==== Working data

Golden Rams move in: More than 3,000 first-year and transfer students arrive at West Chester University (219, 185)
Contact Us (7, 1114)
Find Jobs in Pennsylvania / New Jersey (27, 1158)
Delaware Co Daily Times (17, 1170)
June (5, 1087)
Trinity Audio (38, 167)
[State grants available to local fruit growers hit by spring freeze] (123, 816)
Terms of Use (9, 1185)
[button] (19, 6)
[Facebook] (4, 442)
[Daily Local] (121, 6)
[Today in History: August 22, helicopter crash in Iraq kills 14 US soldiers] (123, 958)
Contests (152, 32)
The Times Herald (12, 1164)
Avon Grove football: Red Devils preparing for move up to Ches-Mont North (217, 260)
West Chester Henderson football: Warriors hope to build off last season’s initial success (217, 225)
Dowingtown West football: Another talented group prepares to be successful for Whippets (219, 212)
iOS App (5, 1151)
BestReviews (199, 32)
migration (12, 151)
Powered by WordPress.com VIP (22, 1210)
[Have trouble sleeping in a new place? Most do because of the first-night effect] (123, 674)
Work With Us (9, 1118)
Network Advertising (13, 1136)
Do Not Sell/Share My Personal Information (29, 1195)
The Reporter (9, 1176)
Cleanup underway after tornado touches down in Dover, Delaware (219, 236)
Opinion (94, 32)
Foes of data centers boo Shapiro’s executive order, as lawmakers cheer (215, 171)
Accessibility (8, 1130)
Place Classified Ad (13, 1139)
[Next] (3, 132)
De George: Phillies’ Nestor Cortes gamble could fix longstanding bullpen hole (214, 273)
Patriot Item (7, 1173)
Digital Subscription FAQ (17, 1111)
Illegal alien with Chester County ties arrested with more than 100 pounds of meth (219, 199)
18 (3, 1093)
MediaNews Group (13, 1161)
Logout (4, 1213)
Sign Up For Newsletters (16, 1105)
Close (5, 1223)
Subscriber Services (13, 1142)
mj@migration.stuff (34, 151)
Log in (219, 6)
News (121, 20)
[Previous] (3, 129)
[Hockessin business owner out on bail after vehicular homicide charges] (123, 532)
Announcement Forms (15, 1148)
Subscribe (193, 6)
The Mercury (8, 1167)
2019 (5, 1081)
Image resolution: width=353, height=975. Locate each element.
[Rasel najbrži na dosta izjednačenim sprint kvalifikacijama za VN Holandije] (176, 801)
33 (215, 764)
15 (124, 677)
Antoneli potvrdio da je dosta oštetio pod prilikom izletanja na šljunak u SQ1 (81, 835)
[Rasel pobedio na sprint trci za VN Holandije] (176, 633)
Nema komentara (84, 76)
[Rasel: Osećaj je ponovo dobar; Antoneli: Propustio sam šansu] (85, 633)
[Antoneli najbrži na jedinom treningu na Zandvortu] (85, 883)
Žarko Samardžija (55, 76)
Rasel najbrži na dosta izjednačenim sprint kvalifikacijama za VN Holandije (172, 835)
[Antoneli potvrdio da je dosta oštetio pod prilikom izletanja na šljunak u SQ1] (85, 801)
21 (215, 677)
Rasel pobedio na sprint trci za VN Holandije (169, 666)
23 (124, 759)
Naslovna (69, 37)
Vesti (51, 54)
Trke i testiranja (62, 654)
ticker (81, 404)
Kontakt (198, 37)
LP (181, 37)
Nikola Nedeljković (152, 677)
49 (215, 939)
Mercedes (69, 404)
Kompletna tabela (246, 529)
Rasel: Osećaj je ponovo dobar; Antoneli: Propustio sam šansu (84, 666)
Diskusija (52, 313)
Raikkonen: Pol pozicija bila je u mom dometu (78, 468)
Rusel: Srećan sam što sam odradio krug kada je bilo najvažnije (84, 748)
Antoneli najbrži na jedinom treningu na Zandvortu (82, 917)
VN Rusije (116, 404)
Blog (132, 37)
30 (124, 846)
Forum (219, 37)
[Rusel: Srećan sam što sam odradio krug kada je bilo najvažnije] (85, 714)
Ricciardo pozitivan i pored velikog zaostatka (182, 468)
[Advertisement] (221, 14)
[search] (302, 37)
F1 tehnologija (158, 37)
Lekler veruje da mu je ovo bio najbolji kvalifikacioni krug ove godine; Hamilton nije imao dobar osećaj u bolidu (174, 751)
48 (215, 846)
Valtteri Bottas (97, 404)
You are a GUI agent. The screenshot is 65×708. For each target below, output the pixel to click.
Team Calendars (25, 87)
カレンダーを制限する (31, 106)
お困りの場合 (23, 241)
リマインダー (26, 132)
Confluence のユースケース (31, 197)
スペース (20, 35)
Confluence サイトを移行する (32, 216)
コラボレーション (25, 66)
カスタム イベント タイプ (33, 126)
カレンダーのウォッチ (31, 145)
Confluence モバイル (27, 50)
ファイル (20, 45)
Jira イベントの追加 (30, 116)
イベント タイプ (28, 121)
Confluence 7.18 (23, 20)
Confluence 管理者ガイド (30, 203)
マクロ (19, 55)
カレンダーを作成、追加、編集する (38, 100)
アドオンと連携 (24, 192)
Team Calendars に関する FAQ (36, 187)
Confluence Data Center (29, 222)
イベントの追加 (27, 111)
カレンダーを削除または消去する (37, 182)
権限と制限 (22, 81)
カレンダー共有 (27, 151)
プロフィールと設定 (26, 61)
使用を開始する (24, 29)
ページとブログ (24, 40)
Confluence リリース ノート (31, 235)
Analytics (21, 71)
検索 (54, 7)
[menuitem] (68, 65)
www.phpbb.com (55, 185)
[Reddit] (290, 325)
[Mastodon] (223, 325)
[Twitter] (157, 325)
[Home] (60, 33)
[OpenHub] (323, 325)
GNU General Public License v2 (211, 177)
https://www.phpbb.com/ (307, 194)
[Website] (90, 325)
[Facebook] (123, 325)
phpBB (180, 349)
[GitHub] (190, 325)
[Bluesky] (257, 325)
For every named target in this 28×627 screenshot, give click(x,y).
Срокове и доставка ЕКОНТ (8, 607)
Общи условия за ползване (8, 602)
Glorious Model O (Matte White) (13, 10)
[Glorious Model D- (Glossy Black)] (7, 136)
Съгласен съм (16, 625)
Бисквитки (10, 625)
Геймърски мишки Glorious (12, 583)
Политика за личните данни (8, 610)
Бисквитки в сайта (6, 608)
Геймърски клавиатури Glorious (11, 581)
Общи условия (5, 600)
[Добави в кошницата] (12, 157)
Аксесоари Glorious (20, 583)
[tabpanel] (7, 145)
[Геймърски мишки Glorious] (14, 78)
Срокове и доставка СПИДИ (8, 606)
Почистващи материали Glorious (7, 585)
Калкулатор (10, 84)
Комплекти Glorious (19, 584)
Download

========

▸ Your task
Reproduce every item above verbatim, one per line, in the original order.

▸ Output for this exercise
Golden Rams move in: More than 3,000 first-year and transfer students arrive at West Chester University (219, 185)
Contact Us (7, 1114)
Find Jobs in Pennsylvania / New Jersey (27, 1158)
Delaware Co Daily Times (17, 1170)
June (5, 1087)
Trinity Audio (38, 167)
[State grants available to local fruit growers hit by spring freeze] (123, 816)
Terms of Use (9, 1185)
[button] (19, 6)
[Facebook] (4, 442)
[Daily Local] (121, 6)
[Today in History: August 22, helicopter crash in Iraq kills 14 US soldiers] (123, 958)
Contests (152, 32)
The Times Herald (12, 1164)
Avon Grove football: Red Devils preparing for move up to Ches-Mont North (217, 260)
West Chester Henderson football: Warriors hope to build off last season’s initial success (217, 225)
Dowingtown West football: Another talented group prepares to be successful for Whippets (219, 212)
iOS App (5, 1151)
BestReviews (199, 32)
migration (12, 151)
Powered by WordPress.com VIP (22, 1210)
[Have trouble sleeping in a new place? Most do because of the first-night effect] (123, 674)
Work With Us (9, 1118)
Network Advertising (13, 1136)
Do Not Sell/Share My Personal Information (29, 1195)
The Reporter (9, 1176)
Cleanup underway after tornado touches down in Dover, Delaware (219, 236)
Opinion (94, 32)
Foes of data centers boo Shapiro’s executive order, as lawmakers cheer (215, 171)
Accessibility (8, 1130)
Place Classified Ad (13, 1139)
[Next] (3, 132)
De George: Phillies’ Nestor Cortes gamble could fix longstanding bullpen hole (214, 273)
Patriot Item (7, 1173)
Digital Subscription FAQ (17, 1111)
Illegal alien with Chester County ties arrested with more than 100 pounds of meth (219, 199)
18 (3, 1093)
MediaNews Group (13, 1161)
Logout (4, 1213)
Sign Up For Newsletters (16, 1105)
Close (5, 1223)
Subscriber Services (13, 1142)
mj@migration.stuff (34, 151)
Log in (219, 6)
News (121, 20)
[Previous] (3, 129)
[Hockessin business owner out on bail after vehicular homicide charges] (123, 532)
Announcement Forms (15, 1148)
Subscribe (193, 6)
The Mercury (8, 1167)
2019 (5, 1081)
Image resolution: width=353, height=975. Locate each element.
[Rasel najbrži na dosta izjednačenim sprint kvalifikacijama za VN Holandije] (176, 801)
33 (215, 764)
15 (124, 677)
Antoneli potvrdio da je dosta oštetio pod prilikom izletanja na šljunak u SQ1 (81, 835)
[Rasel pobedio na sprint trci za VN Holandije] (176, 633)
Nema komentara (84, 76)
[Rasel: Osećaj je ponovo dobar; Antoneli: Propustio sam šansu] (85, 633)
[Antoneli najbrži na jedinom treningu na Zandvortu] (85, 883)
Žarko Samardžija (55, 76)
Rasel najbrži na dosta izjednačenim sprint kvalifikacijama za VN Holandije (172, 835)
[Antoneli potvrdio da je dosta oštetio pod prilikom izletanja na šljunak u SQ1] (85, 801)
21 (215, 677)
Rasel pobedio na sprint trci za VN Holandije (169, 666)
23 (124, 759)
Naslovna (69, 37)
Vesti (51, 54)
Trke i testiranja (62, 654)
ticker (81, 404)
Kontakt (198, 37)
LP (181, 37)
Nikola Nedeljković (152, 677)
49 (215, 939)
Mercedes (69, 404)
Kompletna tabela (246, 529)
Rasel: Osećaj je ponovo dobar; Antoneli: Propustio sam šansu (84, 666)
Diskusija (52, 313)
Raikkonen: Pol pozicija bila je u mom dometu (78, 468)
Rusel: Srećan sam što sam odradio krug kada je bilo najvažnije (84, 748)
Antoneli najbrži na jedinom treningu na Zandvortu (82, 917)
VN Rusije (116, 404)
Blog (132, 37)
30 (124, 846)
Forum (219, 37)
[Rusel: Srećan sam što sam odradio krug kada je bilo najvažnije] (85, 714)
Ricciardo pozitivan i pored velikog zaostatka (182, 468)
[Advertisement] (221, 14)
[search] (302, 37)
F1 tehnologija (158, 37)
Lekler veruje da mu je ovo bio najbolji kvalifikacioni krug ove godine; Hamilton nije imao dobar osećaj u bolidu (174, 751)
48 (215, 846)
Valtteri Bottas (97, 404)
You are a GUI agent. The screenshot is 65×708. For each target below, output the pixel to click.
Team Calendars (25, 87)
カレンダーを制限する (31, 106)
お困りの場合 (23, 241)
リマインダー (26, 132)
Confluence のユースケース (31, 197)
スペース (20, 35)
Confluence サイトを移行する (32, 216)
コラボレーション (25, 66)
カスタム イベント タイプ (33, 126)
カレンダーのウォッチ (31, 145)
Confluence モバイル (27, 50)
ファイル (20, 45)
Jira イベントの追加 (30, 116)
イベント タイプ (28, 121)
Confluence 7.18 (23, 20)
Confluence 管理者ガイド (30, 203)
マクロ (19, 55)
カレンダーを作成、追加、編集する (38, 100)
アドオンと連携 (24, 192)
Team Calendars に関する FAQ (36, 187)
Confluence Data Center (29, 222)
イベントの追加 (27, 111)
カレンダーを削除または消去する (37, 182)
権限と制限 (22, 81)
カレンダー共有 (27, 151)
プロフィールと設定 (26, 61)
使用を開始する (24, 29)
ページとブログ (24, 40)
Confluence リリース ノート (31, 235)
Analytics (21, 71)
検索 (54, 7)
[menuitem] (68, 65)
www.phpbb.com (55, 185)
[Reddit] (290, 325)
[Mastodon] (223, 325)
[Twitter] (157, 325)
[Home] (60, 33)
[OpenHub] (323, 325)
GNU General Public License v2 (211, 177)
https://www.phpbb.com/ (307, 194)
[Website] (90, 325)
[Facebook] (123, 325)
phpBB (180, 349)
[GitHub] (190, 325)
[Bluesky] (257, 325)
For every named target in this 28×627 screenshot, give click(x,y).
Срокове и доставка ЕКОНТ (8, 607)
Общи условия за ползване (8, 602)
Glorious Model O (Matte White) (13, 10)
[Glorious Model D- (Glossy Black)] (7, 136)
Съгласен съм (16, 625)
Бисквитки (10, 625)
Геймърски мишки Glorious (12, 583)
Политика за личните данни (8, 610)
Бисквитки в сайта (6, 608)
Геймърски клавиатури Glorious (11, 581)
Общи условия (5, 600)
[Добави в кошницата] (12, 157)
Аксесоари Glorious (20, 583)
[tabpanel] (7, 145)
[Геймърски мишки Glorious] (14, 78)
Срокове и доставка СПИДИ (8, 606)
Почистващи материали Glorious (7, 585)
Калкулатор (10, 84)
Комплекти Glorious (19, 584)
Download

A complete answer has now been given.